Though the beginning and middle of Juno Reactor & the Mutant Theatre simulate a mind-blowing high through music and visuals alone, it also recognizes the need for a comedown to send its audience off, back into normal, day-to-day life. “Voyager 304” starts off slow with an increasingly addictive melody. Its punchy notes are joined with various electronic textures that serve as quick and scrumptious sound bites. After the catwalk-esque beat kicks in, a gentle acoustic string melody sweeps through to make room for more penetrating synths. By the end of the track, a transfixing siren song moans over clattering seashells and oceanic breezes, transporting Juno Reactor’s sensory-overloaded listeners to a rehabilitative place. The final track, “Tannhauser Gate,” is even slower. It opens with an atmospheric hum and a metallic ring echoing through the quietness. This ring warps with bass until it disappears as fast as it came. Squealing strings are paired with sweeping strings, creating a beautiful acoustic contrast against the backdrop of electronic noise. Seasoned with glistening chimes and airy reeds, “Tannhauser Gate” cycles through itself almost like a drone until every aspect of the song slowly fades into nothingness, one by one.

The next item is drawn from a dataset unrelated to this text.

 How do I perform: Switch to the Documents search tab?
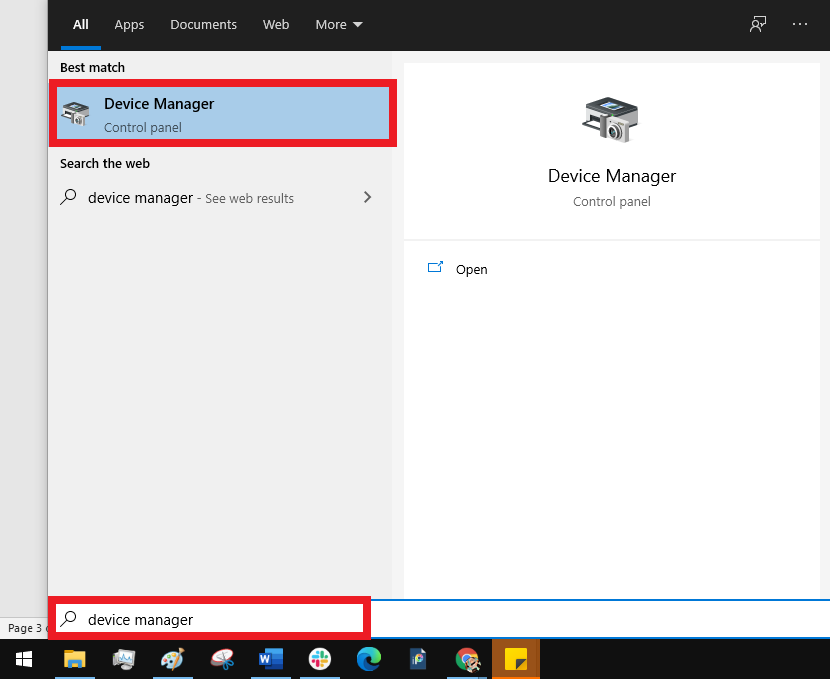[203, 24]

Each and every breakdown on these final two tracks are incredibly smooth. Their paces are indulgently slow, soothing whatever mental (and in the case of The Mutant Theatre’s live attendees, physical) bruises and scrapes that must result from something as intense as the tracks that preceded them. The Mutant Theatre is nothing but a therapeutic experience. Not only do its listeners, viewers and attendees get to release all their pent-up energy in a cathartic dystopian world filled with wonderful edges and beams of light, they also get to be brought back down to Earth before Juno Reactor departs once more. Hallucinogenic and psychedelic without any need for drugs, The Mutant Theatre welcomes all into the futuristic world they have been creating for years.